POLÍTICA | Fonte: Jornal do Commercio

Agricultura pode absorver funções da Anvisa e Ibama

Fonte: Jornal do Commercio

O Projeto de Lei 6299/2002 divide a sociedade. “Essa iniciativa vai repassar uma parte das atribuições que são da Agência de Vigilância Sanitária (Anvisa) e do Instituto Brasileiro do Meio Ambiente (Ibama) para o Ministério da Agricultura, cujo interesse é aumentar a produção agrícola. O ministério ficará responsável pelo registro, classificação, controle, inspeção e fiscalização”, dispara o deputado federal Júlio Delgado (PSB-MG), referindo-se às alterações previstas no PL para o registro de novos agrotóxicos. Ele foi um dos votos contrários ao voto do relator, aprovado pela Comissão Especial da Câmara dos Deputados. O parlamentar defende que as leis deveriam priorizar a saúde e depois o meio ambiente, “o que não ocorre com o PL 6299, que prioriza a produção.

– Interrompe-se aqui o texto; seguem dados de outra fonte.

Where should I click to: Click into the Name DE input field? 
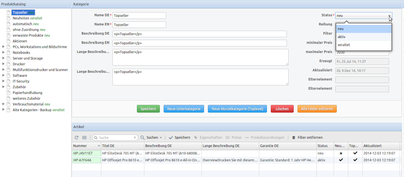click(139, 15)
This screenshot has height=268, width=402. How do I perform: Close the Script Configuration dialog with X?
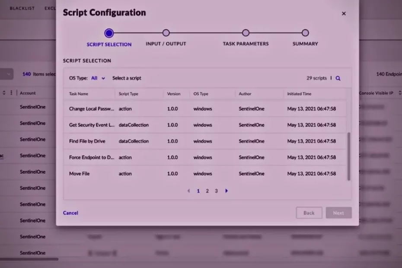344,13
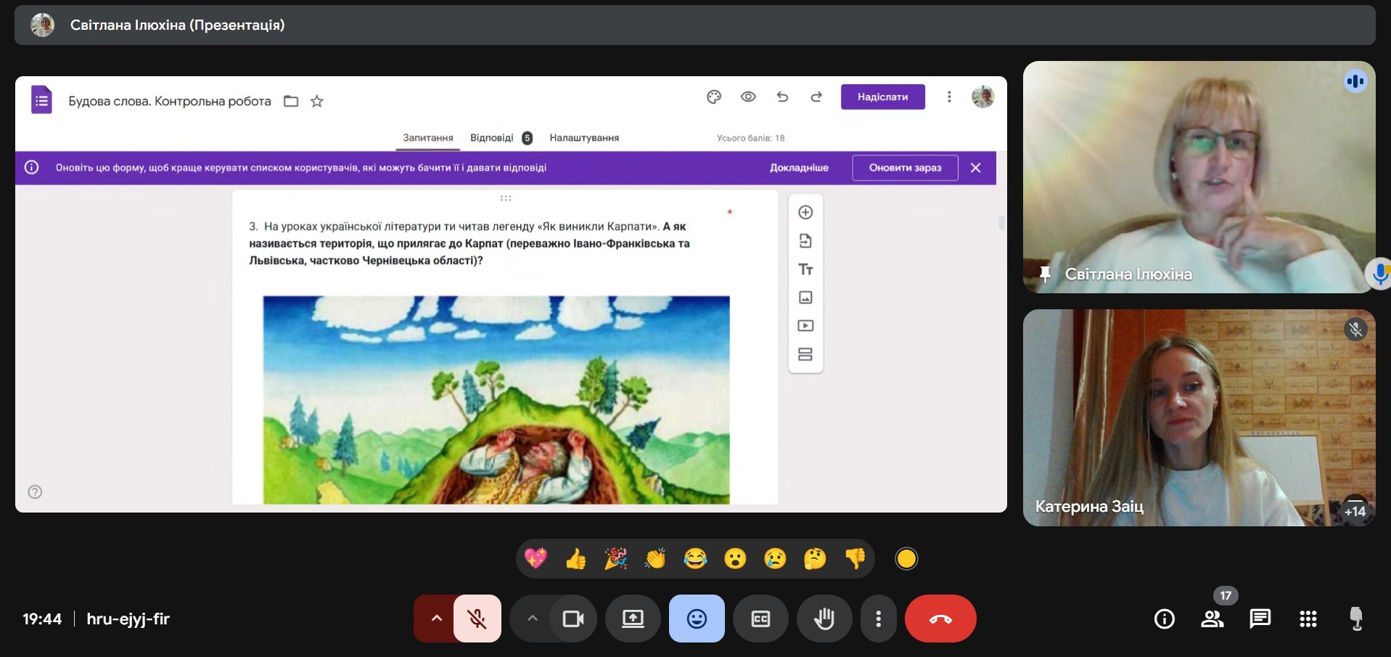Open the meeting chat panel

click(x=1260, y=619)
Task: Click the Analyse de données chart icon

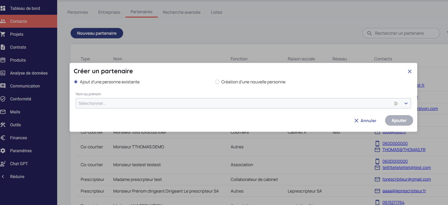Action: (3, 73)
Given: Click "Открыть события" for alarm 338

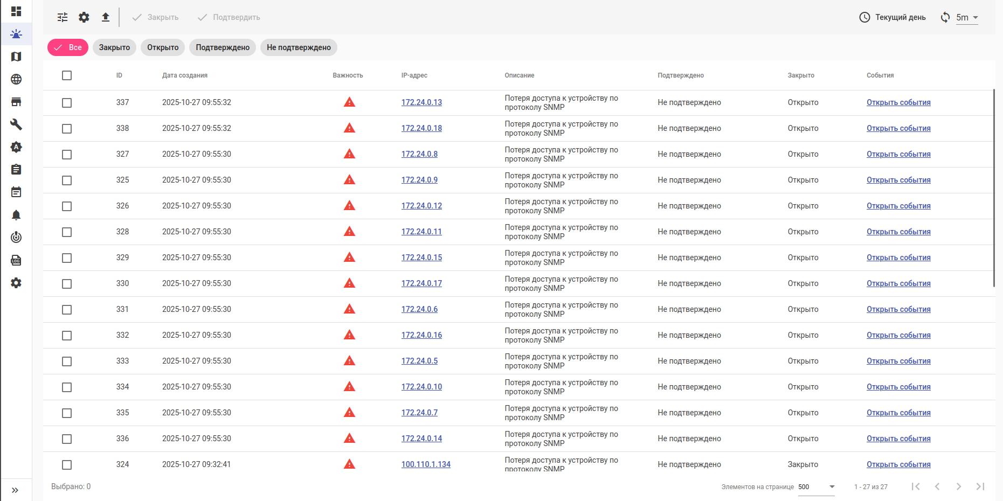Looking at the screenshot, I should (898, 128).
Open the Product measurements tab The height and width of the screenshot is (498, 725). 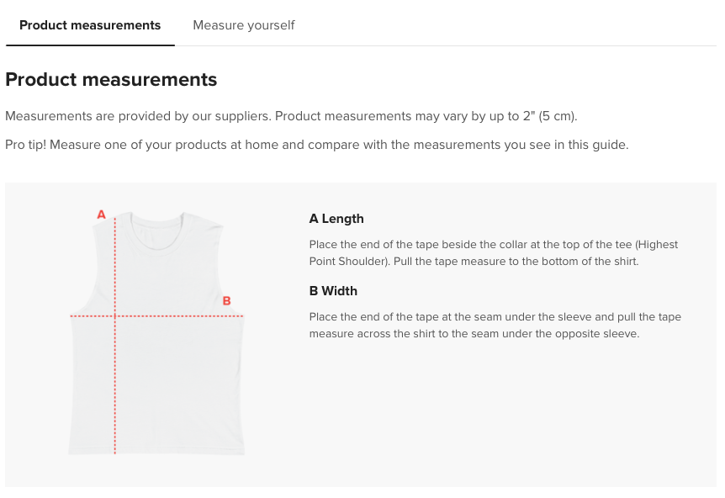(90, 25)
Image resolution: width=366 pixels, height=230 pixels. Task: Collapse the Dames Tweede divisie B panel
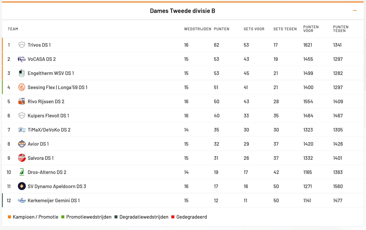[355, 11]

O País já é um dos maiores consumidores de agrotóxicos, com média de 5 litros dos produtos por habitante/ano”, diz Júlio. Ele não está sozinho. A Associação Brasileira de Saúde Coletiva (Abrasco) colocou no seu site um dossiê com várias críticas ao PL 6299, feitas por pesquisadores da Fundação Oswaldo Cruz (Fiocruz), Instituto Nacional do Câncer (Inca) e representantes da Sociedade Brasileira para o Progresso da Ciência (SBPC) e Agência Nacional de Vigilância Sanitária (Anvisa), entre outros. Segundo o dossiê, o cálculo do “risco aceitável” para alguns produtos se daria “basicamente por meio da definição de doses nas quais esses efeitos, em tese, não se manifestariam”, sendo difícil estabelecer um limite seguro. Ainda no documento, cientistas defendem que só a identificação do perigo (à saúde humana) seria suficiente para barrar o uso do produto, argumentando que não é aceitável o risco às mutações. O dossiê da Abrasco defende a aprovação do PL 6670/2016, que prevê uma Política Nacional de Redução de Agrotóxico (PNaRA). Desde 2016, o projeto aguarda parecer do relator da comissão especial. Enquanto isso, o projeto #Chega de Agrotóxico coletou a assinatura online de mais de 1,1 milhão de pessoas pela aprovação do PNaRA.